Excerpt to read.
Bluffing still matters, but the best players now depend on math theory
The World Series of Poker, 2010. Associated Press
More than 6,300 players, each paying an entry fee of $10,000, gathered in Las Vegas early this month for the championship event of the 44th annual World Series of Poker. The tournament ran for 10 days, and just nine players now remain. They will reunite in November for a two-day live telecast to determine who wins the first prize: $8.3 million.
Poker didn’t get this big overnight. In 2003, a then-record 839 players entered the championship for a shot at $2.5 million. The winner was an amateur with the improbable name of Chris Moneymaker. After ESPN devoted seven prime-time hours to his triumph, online poker took off and tournament participation ballooned, as did prize pools. The U.S. government’s ban on the major online poker sites in 2011 reined in enthusiasm, but the game has continued to grow in Europe, Asia and Latin America.
This growth over the past decade has been accompanied by a profound change in how the game is played. Concepts from the branch of mathematics known as game theory have inspired new ideas in poker strategy and new advice for ordinary players. Poker is still a game of reading people, but grasping the significance of their tics and twitches isn’t nearly as important as being able to profile their playing styles and understand what their bets mean.
In no-limit hold’em poker, the game used for the World Series championship, each player is dealt two private cards and attempts to make the best five-card hand that he can by combining his own cards with five cards that are shown faceup and shared by all players. Those cards are revealed in stages: The first three are the “flop,” the fourth is the “turn,” and the fifth is the “river.” Players can bet any amount they like at each stage.
Suppose you hold a pair of sevens, and before the flop is dealt you go all-in (bet all of your chips). One player calls your bet, and everyone else folds their hands. You both turn your cards face up, and you are happy to see your opponent show a pair of sixes. You are in great shape, since you have the better hand. But when the flop arrives, it contains a six, giving your opponent three sixes, and your own hand doesn’t improve, so you lose. Was your all-in play correct?
In terms of results, it wasn’t, because you lost all your chips. But according to the math of hold’em, a pair of sevens is favored to beat a pair of sixes 81% of the time. So if you can go all-in with sevens and get your bet called by players holding sixes over and over again, luck should even out, and eventually you will be a big winner.
Poker theorist David Sklansky once wrote that you should consider yourself a winner as long as you had the higher probability of winning the hand when all the money went into the pot. This attitude is consistent with the underlying mathematical reality of poker, and it can smooth out your emotional reactions to losses and wins. What matters is the quality of your decisions, not the results that come from them.
A few years ago, a young pro named Phil Galfond published a crucial refinement to Mr. Sklansky’s point. He showed that the right way to analyze a poker decision is to consider your opponent’s “range”—that is, the full set of different hands that he could plausibly have, given all the actions that he has thus far taken.

Supplied material.
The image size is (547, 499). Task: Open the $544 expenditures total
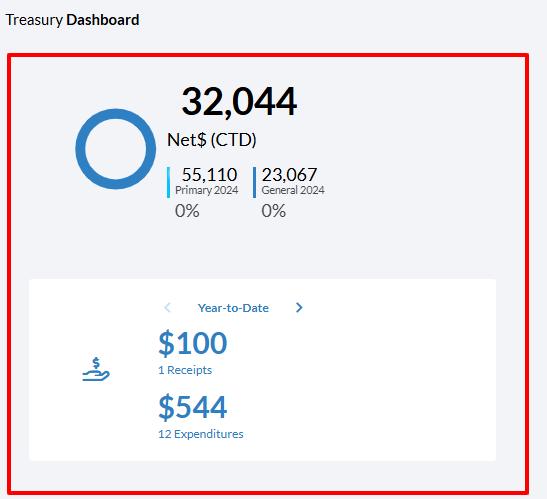[193, 407]
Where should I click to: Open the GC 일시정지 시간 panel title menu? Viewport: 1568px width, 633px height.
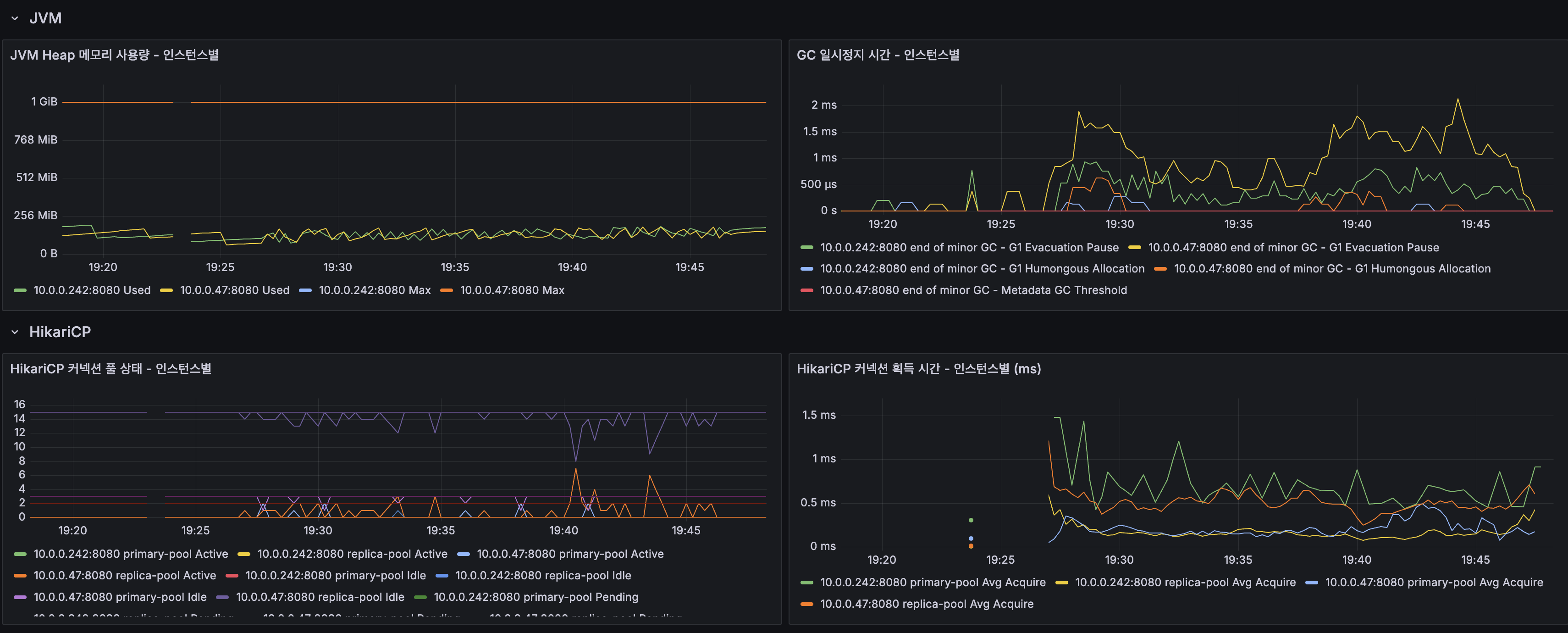878,55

Exercise instructions.
**1)** Answer these questions from the poker article, one line each.
(a) How many players entered the championship in 2003?
(b) How often is a pair of sevens favored to beat a pair of sixes?
(c) What does the poker article mean by an opponent's "range"?
**2)** Recast the paragraph of the poker article that begins "In no-limit hold'em poker" as a short bulleted list that keeps its main facts.
**3)** Carry on the poker article past its final sentence.

Responses.
**1)**
(a) 839 players, then a record.
(b) 81% of the time.
(c) The full set of different hands the opponent could plausibly have, given all the actions he has taken so far.

**2)**
- No-limit hold'em is the game used for the World Series championship.
- Each player receives two private cards.
- Players try to make the best five-card hand from their own cards plus five faceup cards shared by all.
- The shared cards come in stages: the first three are the "flop," the fourth the "turn," the fifth the "river."
- At each stage, players may bet any amount.

**3)**
So if, for example, you believed that your opponent would only call your bet if he held sixes or a better pair, then at the moment he calls—before he turns up his cards—you should be unhappy. You want to see the sixes and be an 81% favorite, but you are much more likely to see a hand like eights, nines or higher, and against any of these your likelihood of winning is only about 19%. In fact, against this range of pairs from sixes up to aces, your “equity”—your winning chances averaged over all of those possible hands—would be just 27%.
Of course, in poker, you rarely know your opponent’s range precisely, nor does he know yours. In our example, if your opponent thinks you would never go all-in without at least a pair of tens, he probably won’t call you with anything worse than that. So his calling range depends on what he thinks your range could be.
In practice, this means that you should not make a particular play (such as an all-in bet) only when you have a superstrong hand, because this makes it easy for an observant opponent to deduce your range and fold with all but his own superstrong hands. If you sometimes make a strong play with weak hands—the ancient practice of bluffing—your opponent has a harder time narrowing your range down. This concept, known as “balancing” one’s range, supplements an expert’s intuition about when to bluff with logical explanations of why and how often it is the right play.
Calculating equities for ranges is too complicated to do while you are playing. Today’s top tournament players advise up-and-comers not to memorize formulas but to improve their feeling for ranges by playing with poker calculation apps that rapidly estimate odds by simulating thousands of hands.
Why this sudden leap forward in the strategy of a game that has existed for over a century? Computer analysis has contributed, just as it has wrought changes in backgammon and chess theory. But the real cause of the advances that have accompanied the poker boom has been the boom itself.
With 10 times more people seriously playing the game, the collective creativity and thinking power of the poker world has grown by at least an order of magnitude. The growth of poker theory is a perfect example of how innovation accelerates in interacting communities. Today’s poker players are in a world-wide arms race to discover new ideas and refine their playing styles, led by the younger generation of more mathematically minded pros. And collective progress comes from the application of collective intelligence: Putting more minds to work on a problem makes the discovery of new and better solutions much more likely.
Jason Lee
1. Each player is dealt two private cards. The goal: to make the best five-card hand using the five faceup cards shared by all players.
2. Player A gets two sevens; Player B gets two sixes. Neither player knows what the other has yet, but a pair of sevens is favored to beatapair of sixes 81% of the time.
3. After the shared cards are dealt and the players reveal their hands, Player B wins with three sixes, beating the odds.
—Mr. Chabris is a psychology professor at Union College, the co-author of “The Invisible Gorilla: How Our Intuitions Deceive Us” and a chess master. He played in his first World Series of Poker this year.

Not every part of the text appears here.